今季限りでの現役引退を表明したオイシックス・陽岱鋼外野手(39)が16日、ファーム・リーグの巨人―オイシックス戦(ジャイアンツタウンスタジアム)に「6番・指名打者」で先発出場。試合後には引退セレモニーが行われ、「本当に幸せでした、みなさんおかげだと思います。本当にありがとうございました」とファンに溢れる感謝を伝えた。
3打席無安打で迎えた9回。4人の打者が闘志あふれるプレーでつなぎ、二死一、二塁で陽に打席が回った。最後の打席で遊撃への内野安打を放つと、スタンドに集まったファンから大歓声と温かい拍手が送られた。

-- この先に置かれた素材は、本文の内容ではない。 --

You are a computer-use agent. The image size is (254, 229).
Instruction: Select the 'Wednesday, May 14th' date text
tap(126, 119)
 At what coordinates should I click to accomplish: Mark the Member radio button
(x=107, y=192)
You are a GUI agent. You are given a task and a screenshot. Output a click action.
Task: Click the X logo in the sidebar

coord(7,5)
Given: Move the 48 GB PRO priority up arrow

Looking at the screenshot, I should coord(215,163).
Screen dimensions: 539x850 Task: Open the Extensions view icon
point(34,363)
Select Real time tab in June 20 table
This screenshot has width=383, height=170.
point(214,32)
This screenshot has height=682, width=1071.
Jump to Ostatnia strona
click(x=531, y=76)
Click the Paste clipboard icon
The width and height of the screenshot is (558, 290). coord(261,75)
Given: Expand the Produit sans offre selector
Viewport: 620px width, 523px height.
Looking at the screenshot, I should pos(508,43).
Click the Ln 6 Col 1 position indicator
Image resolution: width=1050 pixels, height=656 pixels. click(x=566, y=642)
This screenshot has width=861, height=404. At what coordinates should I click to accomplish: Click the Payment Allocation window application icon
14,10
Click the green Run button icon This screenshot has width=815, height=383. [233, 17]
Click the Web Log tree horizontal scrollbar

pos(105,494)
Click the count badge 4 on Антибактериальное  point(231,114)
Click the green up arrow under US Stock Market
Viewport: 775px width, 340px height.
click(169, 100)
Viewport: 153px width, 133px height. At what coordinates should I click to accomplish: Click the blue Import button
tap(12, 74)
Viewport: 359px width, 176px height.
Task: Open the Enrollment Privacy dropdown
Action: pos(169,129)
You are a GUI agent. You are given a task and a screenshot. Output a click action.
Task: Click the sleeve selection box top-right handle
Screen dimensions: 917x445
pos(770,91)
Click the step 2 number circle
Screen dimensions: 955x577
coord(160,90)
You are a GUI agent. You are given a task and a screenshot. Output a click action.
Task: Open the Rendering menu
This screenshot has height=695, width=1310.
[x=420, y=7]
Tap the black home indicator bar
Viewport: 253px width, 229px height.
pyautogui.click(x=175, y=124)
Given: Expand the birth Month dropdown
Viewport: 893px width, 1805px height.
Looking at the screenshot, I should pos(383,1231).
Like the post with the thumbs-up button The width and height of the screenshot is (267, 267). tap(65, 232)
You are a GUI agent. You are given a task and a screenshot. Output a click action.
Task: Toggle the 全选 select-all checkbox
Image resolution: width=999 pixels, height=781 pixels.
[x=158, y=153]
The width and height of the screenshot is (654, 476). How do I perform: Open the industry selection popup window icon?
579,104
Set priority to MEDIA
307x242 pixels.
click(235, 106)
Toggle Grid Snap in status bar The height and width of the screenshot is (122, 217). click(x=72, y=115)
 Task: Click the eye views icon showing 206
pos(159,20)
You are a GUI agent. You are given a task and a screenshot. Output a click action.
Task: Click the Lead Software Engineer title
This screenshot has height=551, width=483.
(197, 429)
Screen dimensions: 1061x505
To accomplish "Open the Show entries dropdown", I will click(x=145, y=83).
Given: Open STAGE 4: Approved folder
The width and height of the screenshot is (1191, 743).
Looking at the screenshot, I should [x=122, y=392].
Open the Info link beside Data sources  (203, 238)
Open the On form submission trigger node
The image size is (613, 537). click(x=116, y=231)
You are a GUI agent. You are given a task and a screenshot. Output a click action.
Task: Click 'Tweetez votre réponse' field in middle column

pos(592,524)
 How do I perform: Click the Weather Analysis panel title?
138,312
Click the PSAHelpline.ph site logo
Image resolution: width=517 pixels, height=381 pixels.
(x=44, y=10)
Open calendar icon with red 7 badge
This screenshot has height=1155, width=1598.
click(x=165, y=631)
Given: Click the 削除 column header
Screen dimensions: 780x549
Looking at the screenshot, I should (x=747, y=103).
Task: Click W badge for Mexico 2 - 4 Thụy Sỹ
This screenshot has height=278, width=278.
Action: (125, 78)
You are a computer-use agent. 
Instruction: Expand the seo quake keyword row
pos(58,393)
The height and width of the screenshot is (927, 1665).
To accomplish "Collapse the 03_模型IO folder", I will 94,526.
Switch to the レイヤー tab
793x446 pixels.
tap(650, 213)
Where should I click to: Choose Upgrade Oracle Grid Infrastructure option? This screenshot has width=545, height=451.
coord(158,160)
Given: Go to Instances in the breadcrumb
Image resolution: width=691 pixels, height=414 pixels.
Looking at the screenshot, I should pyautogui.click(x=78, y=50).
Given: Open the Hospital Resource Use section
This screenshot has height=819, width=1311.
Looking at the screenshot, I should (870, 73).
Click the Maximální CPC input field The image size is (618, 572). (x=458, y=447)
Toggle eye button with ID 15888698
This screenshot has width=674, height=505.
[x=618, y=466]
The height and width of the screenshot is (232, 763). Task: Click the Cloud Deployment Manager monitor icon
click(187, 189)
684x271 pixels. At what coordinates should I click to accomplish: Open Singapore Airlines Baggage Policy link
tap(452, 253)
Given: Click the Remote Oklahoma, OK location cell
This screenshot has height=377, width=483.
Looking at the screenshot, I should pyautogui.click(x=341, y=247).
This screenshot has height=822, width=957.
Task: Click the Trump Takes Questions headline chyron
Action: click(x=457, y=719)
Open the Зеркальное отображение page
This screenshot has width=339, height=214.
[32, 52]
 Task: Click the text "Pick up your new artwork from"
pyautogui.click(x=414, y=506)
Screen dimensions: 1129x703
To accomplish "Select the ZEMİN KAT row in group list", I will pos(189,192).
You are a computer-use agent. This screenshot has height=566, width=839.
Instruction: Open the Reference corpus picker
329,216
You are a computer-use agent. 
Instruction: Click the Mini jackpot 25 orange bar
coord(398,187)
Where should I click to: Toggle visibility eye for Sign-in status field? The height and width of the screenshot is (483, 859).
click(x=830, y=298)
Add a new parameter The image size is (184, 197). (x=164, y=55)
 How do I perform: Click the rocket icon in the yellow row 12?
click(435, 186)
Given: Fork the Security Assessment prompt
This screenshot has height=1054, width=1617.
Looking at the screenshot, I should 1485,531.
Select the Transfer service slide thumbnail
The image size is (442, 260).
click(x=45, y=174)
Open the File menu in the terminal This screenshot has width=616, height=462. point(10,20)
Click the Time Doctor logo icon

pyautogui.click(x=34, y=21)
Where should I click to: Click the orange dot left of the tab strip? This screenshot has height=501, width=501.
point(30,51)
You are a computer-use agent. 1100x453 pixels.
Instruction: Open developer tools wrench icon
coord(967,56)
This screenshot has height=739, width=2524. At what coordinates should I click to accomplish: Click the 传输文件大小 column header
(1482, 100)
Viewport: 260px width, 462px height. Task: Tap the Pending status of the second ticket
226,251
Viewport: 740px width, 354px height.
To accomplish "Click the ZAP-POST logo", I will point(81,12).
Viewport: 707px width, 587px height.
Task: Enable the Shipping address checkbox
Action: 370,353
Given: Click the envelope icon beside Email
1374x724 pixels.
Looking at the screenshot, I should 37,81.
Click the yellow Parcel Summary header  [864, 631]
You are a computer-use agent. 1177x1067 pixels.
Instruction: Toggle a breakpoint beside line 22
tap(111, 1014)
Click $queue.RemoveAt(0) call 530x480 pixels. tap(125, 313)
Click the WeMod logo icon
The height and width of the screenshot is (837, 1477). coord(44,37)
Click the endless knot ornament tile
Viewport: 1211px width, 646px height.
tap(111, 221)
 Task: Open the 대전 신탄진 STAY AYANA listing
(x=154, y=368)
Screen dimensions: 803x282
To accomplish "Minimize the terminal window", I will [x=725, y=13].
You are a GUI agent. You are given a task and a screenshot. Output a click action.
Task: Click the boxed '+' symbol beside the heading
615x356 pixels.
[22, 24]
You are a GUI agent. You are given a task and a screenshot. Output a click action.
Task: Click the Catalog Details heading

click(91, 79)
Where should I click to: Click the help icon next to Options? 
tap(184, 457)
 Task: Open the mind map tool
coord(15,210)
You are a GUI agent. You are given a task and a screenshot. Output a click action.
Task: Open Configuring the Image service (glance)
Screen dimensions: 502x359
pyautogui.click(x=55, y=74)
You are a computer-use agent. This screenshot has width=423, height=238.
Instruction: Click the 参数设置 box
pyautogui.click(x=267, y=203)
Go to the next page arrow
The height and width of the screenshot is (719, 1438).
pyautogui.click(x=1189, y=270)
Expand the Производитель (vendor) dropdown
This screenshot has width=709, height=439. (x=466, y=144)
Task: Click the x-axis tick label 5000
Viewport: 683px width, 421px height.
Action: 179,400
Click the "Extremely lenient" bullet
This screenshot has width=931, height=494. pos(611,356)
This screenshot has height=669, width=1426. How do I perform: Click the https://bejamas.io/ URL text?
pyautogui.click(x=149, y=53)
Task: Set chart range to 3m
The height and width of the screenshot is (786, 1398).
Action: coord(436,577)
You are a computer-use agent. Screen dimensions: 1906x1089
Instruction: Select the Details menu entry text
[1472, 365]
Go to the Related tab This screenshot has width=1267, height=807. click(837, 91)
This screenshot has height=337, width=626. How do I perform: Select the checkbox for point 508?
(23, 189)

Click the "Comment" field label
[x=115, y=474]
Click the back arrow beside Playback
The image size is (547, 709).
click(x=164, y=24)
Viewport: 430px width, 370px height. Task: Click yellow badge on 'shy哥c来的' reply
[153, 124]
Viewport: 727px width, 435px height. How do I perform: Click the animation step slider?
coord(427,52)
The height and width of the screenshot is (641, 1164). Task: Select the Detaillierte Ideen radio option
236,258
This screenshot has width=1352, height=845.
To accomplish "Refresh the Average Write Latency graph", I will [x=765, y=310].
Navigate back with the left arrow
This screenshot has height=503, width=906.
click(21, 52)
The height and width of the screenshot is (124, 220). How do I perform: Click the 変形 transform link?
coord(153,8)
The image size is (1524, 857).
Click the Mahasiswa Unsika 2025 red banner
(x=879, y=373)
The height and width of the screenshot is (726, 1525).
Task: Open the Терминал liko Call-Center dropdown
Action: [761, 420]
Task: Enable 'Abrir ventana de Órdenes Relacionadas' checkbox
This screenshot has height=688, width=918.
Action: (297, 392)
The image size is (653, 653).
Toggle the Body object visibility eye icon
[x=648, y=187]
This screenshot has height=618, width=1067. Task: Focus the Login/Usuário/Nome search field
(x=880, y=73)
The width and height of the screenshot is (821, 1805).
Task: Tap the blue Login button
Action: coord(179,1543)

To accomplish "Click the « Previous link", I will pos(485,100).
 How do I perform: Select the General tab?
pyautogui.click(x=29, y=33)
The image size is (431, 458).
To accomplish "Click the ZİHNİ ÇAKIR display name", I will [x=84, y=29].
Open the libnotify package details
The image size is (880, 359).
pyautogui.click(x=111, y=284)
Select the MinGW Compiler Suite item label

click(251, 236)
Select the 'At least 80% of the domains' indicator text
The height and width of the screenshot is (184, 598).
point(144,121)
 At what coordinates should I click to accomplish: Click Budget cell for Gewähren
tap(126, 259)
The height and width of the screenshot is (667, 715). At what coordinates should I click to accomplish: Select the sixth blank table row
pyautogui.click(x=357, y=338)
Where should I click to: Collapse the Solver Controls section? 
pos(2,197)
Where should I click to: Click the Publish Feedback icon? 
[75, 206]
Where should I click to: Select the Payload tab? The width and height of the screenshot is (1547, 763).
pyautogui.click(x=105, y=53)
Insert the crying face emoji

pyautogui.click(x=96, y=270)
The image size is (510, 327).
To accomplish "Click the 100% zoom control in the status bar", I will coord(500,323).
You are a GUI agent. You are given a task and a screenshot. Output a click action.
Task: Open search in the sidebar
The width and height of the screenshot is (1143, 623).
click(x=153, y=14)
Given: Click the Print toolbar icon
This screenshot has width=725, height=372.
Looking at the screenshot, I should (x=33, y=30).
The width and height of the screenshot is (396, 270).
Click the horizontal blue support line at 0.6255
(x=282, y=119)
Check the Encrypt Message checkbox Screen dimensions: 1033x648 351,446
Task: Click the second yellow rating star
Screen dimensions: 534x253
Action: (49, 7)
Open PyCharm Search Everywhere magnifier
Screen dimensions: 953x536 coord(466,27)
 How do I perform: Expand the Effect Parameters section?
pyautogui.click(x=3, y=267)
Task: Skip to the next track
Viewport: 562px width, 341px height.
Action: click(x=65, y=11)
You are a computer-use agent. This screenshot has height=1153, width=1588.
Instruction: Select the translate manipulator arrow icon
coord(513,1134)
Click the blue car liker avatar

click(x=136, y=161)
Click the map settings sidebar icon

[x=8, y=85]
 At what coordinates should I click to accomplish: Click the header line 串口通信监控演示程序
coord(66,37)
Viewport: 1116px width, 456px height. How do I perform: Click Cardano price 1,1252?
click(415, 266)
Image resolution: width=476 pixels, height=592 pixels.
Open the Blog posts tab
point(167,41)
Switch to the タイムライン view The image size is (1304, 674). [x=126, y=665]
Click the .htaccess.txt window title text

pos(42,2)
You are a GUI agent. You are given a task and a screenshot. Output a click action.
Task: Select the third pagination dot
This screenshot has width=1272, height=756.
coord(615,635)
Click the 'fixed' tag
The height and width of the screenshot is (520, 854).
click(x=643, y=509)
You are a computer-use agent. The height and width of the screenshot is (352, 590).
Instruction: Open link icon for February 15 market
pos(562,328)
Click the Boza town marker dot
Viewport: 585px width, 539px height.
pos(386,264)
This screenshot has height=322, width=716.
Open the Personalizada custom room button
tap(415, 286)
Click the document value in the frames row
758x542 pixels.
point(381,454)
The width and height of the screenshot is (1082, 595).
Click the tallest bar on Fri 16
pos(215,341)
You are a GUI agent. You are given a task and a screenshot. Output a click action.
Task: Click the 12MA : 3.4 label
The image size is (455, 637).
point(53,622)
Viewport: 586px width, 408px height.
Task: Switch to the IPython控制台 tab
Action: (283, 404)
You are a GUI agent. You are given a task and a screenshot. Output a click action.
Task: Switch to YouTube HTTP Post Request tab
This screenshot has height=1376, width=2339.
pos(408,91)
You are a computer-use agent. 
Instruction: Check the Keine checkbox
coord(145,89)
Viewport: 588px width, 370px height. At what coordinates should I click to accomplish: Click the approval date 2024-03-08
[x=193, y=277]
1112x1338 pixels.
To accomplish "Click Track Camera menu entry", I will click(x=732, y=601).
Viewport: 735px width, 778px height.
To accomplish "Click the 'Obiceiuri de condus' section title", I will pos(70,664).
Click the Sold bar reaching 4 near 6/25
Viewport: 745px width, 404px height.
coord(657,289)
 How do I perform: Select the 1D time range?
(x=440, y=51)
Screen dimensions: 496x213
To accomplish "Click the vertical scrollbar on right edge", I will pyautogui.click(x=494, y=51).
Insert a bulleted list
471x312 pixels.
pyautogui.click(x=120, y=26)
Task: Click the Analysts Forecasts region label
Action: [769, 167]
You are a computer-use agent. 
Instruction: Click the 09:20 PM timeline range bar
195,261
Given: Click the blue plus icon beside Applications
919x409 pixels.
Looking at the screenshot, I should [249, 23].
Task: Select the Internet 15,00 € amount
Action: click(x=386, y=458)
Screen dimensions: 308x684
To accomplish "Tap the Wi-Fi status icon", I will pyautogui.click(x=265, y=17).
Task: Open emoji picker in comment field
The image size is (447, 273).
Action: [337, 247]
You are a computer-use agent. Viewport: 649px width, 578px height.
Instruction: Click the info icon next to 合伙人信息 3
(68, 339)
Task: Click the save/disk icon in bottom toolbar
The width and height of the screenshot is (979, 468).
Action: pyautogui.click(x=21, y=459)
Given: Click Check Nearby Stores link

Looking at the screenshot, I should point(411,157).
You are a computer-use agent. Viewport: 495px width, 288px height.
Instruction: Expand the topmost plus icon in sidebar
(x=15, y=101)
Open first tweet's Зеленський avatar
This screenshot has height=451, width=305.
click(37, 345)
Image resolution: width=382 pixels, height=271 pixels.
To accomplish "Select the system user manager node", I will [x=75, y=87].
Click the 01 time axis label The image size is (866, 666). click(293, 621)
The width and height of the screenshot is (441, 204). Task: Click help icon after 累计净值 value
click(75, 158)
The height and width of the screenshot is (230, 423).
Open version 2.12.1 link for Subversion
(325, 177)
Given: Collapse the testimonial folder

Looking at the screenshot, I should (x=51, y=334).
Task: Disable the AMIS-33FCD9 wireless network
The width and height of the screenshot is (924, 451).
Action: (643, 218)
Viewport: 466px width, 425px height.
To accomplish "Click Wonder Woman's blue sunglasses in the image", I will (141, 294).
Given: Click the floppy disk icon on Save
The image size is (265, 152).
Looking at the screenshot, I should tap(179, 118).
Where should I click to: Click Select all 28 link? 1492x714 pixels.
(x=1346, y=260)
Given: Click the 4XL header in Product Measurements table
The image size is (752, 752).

引退セレモニーでは、オイシックスで監督と選手の関係で1年間ともに戦った橋上監督代行が、名古屋で一軍のデーゲームを終えたその足でサプライズ登場。花束を手渡された陽は、涙ぐみながら「ファンの皆さんが応援してくださって、(ジャイアンツで)5年間やりきったと思います。40歳になる前に、この新しい球場に帰ってきて本当に幸せでした」と語った。
橋上監督代行もセレモニー後に取材に応じ、陽がオイシックスに入団した24年当時を振り返った。「オイシックスがイースタン・リーグ参加が決まって、オイシックスの会長から『華のある選手をなんとか取りたい』ということで、一番最初に思いついたのが陽岱鋼。日本ハムの稲葉二軍監督に間に入ってもらって連絡を取って、オファーを正式に出したという経緯です」。
さらに「日本ハムでバリバリやっている頃は、僕が楽天にいた時かな。本当にカモシカのような全身バネのある選手で、走攻守すべてにおいて高いレベルの選手でした」とその身体能力を振り返った。
そして、現役を終える陽に向けて「これから第2の人生。今まで経験してきたことをしっかり還元できるように頑張ってほしいということを伝えました」とエールを送った。